Temporal Associations Between EHR-Derived Workload, Burnout, and Errors; a Prospective Cohort Study

Abstract

Background The temporal progression and workload-related causal contributors to physician burnout are not well-understood.
Objective To characterize burnout’s time course and evaluate the effect of time-varying workload on burnout and medical errors.
Design Six-month longitudinal cohort study with measurements of burnout, workload, and wrong-patient orders every 4 weeks.
Participants Seventy-five intern physicians in internal medicine, pediatrics, and anesthesiology at a large academic medical center.

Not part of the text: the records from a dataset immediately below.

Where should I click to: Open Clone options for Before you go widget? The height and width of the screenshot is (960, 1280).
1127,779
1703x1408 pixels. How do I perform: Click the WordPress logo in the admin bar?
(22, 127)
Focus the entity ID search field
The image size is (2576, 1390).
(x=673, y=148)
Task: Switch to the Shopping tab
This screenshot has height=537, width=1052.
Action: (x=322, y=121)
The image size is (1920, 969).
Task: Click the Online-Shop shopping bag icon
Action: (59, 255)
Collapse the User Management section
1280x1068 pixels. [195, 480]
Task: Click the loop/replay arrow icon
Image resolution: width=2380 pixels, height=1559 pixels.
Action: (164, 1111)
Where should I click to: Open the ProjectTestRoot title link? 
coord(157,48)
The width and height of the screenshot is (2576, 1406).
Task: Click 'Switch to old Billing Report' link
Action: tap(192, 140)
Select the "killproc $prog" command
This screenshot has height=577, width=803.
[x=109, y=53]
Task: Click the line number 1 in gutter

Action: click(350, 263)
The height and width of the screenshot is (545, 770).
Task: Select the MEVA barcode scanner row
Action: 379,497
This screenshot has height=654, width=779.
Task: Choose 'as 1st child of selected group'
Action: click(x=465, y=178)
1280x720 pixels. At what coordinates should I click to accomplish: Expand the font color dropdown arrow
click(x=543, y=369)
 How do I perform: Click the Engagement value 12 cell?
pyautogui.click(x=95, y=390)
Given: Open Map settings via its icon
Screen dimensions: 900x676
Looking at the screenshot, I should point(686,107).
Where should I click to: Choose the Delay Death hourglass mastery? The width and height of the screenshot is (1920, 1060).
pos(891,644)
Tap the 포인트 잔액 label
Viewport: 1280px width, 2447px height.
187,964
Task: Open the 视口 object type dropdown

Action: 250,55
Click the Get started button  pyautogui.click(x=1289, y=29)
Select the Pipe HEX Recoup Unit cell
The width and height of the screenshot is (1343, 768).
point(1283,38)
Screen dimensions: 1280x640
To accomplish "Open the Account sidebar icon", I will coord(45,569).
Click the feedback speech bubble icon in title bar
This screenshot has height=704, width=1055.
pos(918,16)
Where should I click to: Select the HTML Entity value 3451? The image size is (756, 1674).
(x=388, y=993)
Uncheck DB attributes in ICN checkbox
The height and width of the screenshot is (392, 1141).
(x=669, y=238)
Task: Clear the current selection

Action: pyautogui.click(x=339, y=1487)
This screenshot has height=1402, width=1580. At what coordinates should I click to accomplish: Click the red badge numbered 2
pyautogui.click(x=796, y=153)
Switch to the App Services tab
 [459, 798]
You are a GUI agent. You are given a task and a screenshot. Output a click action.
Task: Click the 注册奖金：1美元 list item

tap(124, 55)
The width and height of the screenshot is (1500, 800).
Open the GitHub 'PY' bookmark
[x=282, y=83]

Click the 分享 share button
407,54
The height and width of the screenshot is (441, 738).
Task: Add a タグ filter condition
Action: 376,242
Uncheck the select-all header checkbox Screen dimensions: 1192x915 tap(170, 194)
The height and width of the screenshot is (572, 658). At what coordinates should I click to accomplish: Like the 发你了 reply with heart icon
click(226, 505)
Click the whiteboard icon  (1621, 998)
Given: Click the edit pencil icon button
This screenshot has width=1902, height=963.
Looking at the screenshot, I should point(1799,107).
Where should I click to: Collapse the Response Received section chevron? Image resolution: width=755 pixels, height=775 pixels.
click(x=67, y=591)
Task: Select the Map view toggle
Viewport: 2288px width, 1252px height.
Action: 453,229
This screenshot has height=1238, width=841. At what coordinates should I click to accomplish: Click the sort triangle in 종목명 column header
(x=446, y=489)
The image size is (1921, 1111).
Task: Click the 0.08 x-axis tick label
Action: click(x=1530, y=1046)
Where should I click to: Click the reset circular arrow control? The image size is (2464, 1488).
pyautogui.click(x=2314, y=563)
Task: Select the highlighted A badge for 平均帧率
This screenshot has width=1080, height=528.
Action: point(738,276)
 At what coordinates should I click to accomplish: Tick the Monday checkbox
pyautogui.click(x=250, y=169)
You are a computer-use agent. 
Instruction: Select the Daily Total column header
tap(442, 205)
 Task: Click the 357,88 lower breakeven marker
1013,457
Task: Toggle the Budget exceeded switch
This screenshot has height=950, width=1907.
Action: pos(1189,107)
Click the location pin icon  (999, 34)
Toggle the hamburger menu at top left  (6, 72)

Main Measures Burnout was measured using the Professional Fulfillment Index survey. Workload was collected from electronic health record (EHR) audit logs and summarized as follows, total time spent on the EHR, after-hours EHR time, patient load, inbox time, chart review time, note-writing time, and number of orders. Wrong-patient orders were assessed using retract-and-reorder events.
Results Seventy-five of 104 interns enrolled (72.1%) in the study. A total of 337 surveys and 8,863,318 EHR-based actions were analyzed. Median burnout score across the cohort across all time points was 1.2 (IQR 0.7-1.7). Individual-level burnout was variable (median monthly change 0.3, IQR 0.1-0.6). In multivariable analysis, increased total EHR time (β=0.121 for an increase from 54.5 h per month (25th percentile) to 123.0 h per month (75th percentile), 95%CI=0.016-0.226), increased patient load (β=0.130 for an increase from 4.9 (25th percentile) to 7.1 (75th percentile) patients per day, 95%CI=0.053-0.207), and increased chart review time (β=0.096 for an increase from 0.39 (25th percentile) to 0.59 (75th percentile) hours per patient per day, 95%CI=0.015-0.177) were associated with an increased burnout score. After adjusting for the total number of ordering sessions, burnout was not statistically associated with an increased rate of wrong-patient orders (rate ratio=1.20, 95%CI=0.76-1.89).
Conclusions Burnout and recovery were associated with recent clinical workload for a cohort of physician trainees, highlighting the elastic nature of burnout. Wellness interventions should focus on strategies to mitigate sustained elevations of work responsibilities.